INSTRUCTIONS TO FOLLOW - Exactly the lines from the one containing "Given: Expand Chrome" through the end of the data, and nothing more, should be retyped; pictures stay out.

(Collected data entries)
* * * * * * * * *

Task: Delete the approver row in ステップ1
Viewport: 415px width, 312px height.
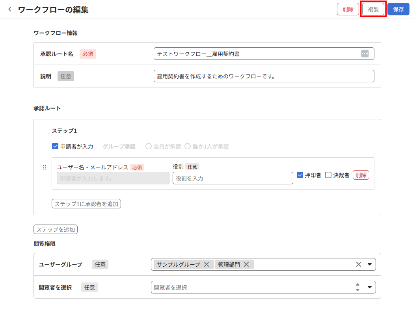Action: (361, 175)
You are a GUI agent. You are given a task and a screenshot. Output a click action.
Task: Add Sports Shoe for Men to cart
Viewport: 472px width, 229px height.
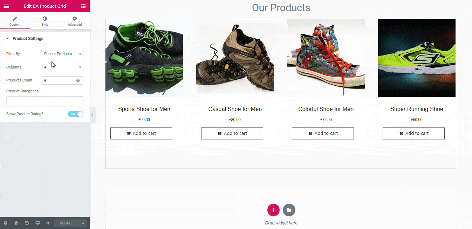point(141,133)
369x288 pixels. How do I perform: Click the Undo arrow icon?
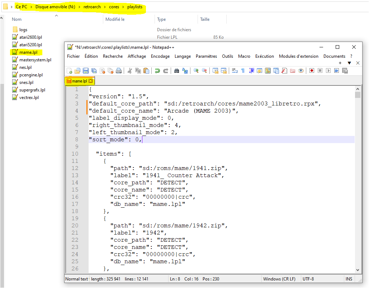[157, 71]
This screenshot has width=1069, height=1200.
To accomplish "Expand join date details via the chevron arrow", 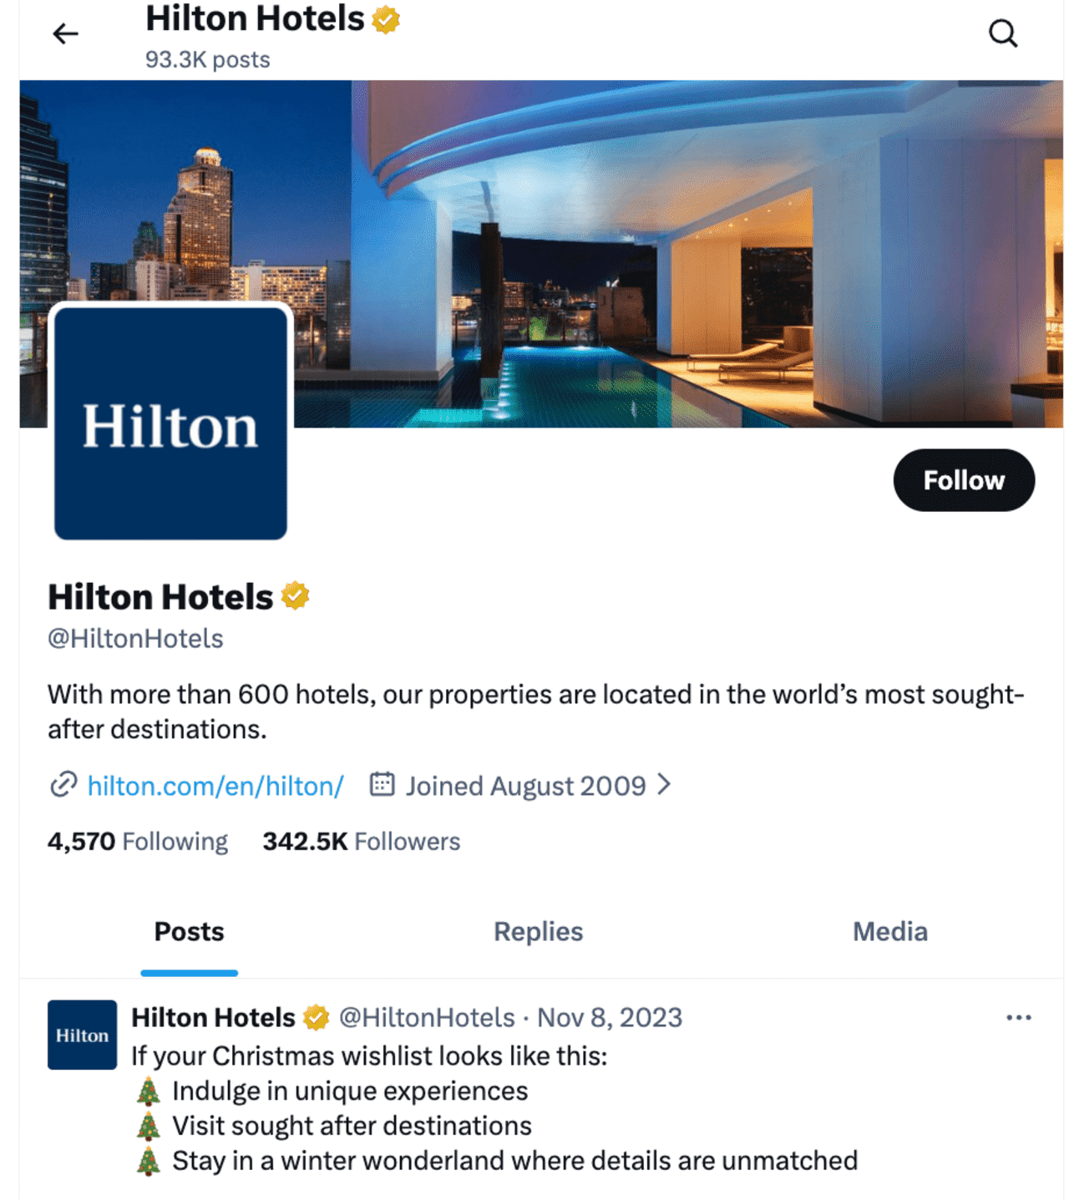I will coord(664,784).
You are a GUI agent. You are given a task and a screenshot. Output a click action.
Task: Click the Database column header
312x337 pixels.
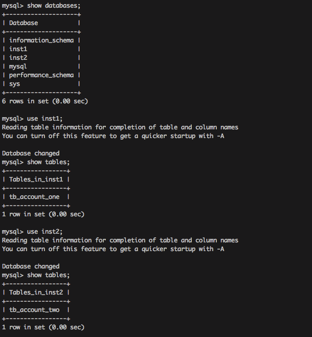point(24,23)
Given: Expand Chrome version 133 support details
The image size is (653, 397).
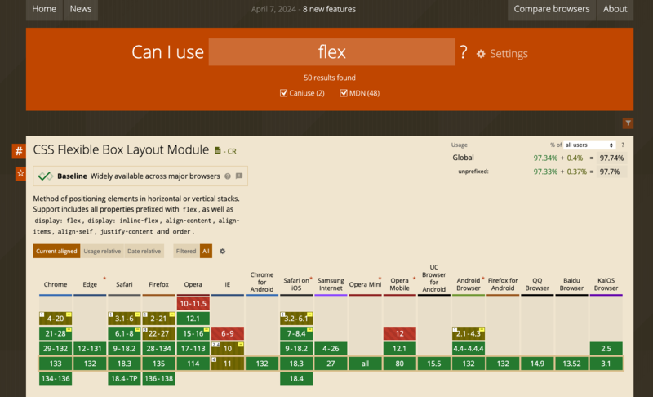Looking at the screenshot, I should (56, 363).
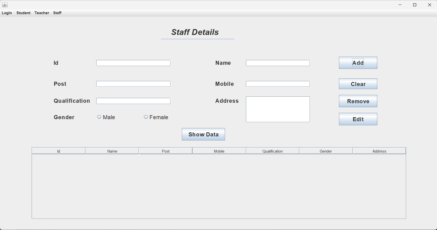Select the Male gender radio button
Viewport: 437px width, 230px height.
pos(99,117)
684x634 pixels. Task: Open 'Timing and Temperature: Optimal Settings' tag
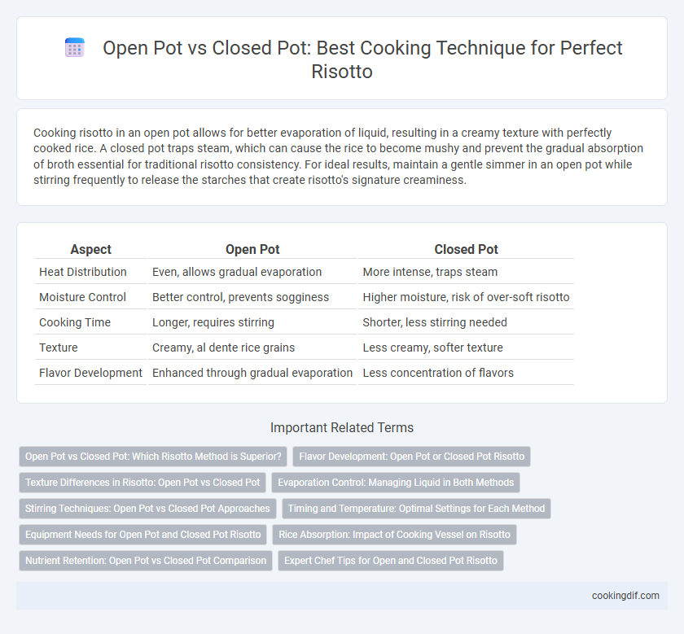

* * * * * * * * *

WORKED SOLUTION -
Given: Expand Chrome version 133 support details
The image size is (653, 397).
Looking at the screenshot, I should (56, 363).
Select the Male gender radio button
Viewport: 437px width, 230px height.
pos(99,117)
684x634 pixels. Task: Open 'Timing and Temperature: Optimal Settings' tag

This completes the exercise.